How Grad Student Bodner Uses Theoretical Math to Add Turbulence to Transport Predictions

Abigail Bodner, a Ph.D student at Brown University, observes surface waves in Plymouth, Massachusetts with her son Micah. (Photo by Eyal Guzi)

Abigail Bodner, a Ph.D student at Brown University, observes surface waves in Plymouth, Massachusetts with her son Micah. (Photo by Eyal Guzi)

Ph.D. student Abigail Bodner created this visualization depicting a theoretical ocean front with an along-front current (associated with surface transport) and cross-front circulation (bringing light water over dense). Red indicates a less buoyant front; blue indicates a more buoyant front. The front is shown to become infinitely thin, which is the theoretical prediction if turbulence is not included. (Provided by Abigail Bodner)

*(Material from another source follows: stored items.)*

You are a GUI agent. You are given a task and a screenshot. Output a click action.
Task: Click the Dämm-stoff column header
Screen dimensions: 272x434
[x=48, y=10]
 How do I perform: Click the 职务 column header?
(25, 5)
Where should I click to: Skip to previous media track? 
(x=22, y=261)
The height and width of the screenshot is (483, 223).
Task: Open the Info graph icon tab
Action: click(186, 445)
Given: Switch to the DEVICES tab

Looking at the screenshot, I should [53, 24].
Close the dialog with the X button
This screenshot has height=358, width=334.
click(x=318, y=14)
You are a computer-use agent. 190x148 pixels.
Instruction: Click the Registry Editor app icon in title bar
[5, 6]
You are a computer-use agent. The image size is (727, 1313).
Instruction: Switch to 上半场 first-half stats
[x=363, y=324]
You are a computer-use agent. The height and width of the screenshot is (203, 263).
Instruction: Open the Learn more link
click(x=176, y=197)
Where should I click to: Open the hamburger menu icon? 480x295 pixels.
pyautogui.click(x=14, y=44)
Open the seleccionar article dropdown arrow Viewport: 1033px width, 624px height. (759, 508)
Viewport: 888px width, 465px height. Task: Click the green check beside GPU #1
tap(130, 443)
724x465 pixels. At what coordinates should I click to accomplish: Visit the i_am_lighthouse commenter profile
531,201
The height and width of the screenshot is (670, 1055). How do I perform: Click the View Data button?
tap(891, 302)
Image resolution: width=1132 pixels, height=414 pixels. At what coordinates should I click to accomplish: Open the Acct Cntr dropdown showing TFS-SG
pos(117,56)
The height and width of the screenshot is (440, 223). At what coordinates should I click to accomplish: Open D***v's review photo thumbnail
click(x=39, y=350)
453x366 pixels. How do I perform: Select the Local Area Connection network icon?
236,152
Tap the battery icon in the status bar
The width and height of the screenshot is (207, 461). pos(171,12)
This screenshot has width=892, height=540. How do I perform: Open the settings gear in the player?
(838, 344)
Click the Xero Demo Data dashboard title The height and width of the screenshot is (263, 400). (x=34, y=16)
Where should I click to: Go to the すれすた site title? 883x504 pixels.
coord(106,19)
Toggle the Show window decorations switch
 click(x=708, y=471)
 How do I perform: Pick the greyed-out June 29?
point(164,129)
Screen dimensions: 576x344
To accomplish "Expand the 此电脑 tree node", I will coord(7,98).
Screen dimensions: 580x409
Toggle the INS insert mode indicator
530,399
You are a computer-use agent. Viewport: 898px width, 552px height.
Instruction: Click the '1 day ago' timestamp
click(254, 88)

Ph.D. student Abigail Bodner created this visualization depicting a theoretical ocean front with an along-front current (associated with surface transport) and cross-front circulation (bringing light water over dense). Red indicates a less buoyant front; blue indicates a more buoyant front. The front is shown to become infinitely thin, which is the theoretical prediction if turbulence is not included. (Provided by Abigail Bodner)

Abigail Bodner, a Ph.D. student at Brown University, attended the 2017 summer school course “Fundamental Aspects of Turbulent Flows in Climate Dynamics” at the L’École de Physique des Houches in Les Houches, France. (Photo by Bar Guzi)

Abigail Bodner, a Ph.D. student at Brown University, attended the 2017 summer school course “Fundamental Aspects of Turbulent Flows in Climate Dynamics” at the L’École de Physique des Houches in Les Houches, France. (Photo by Bar Guzi)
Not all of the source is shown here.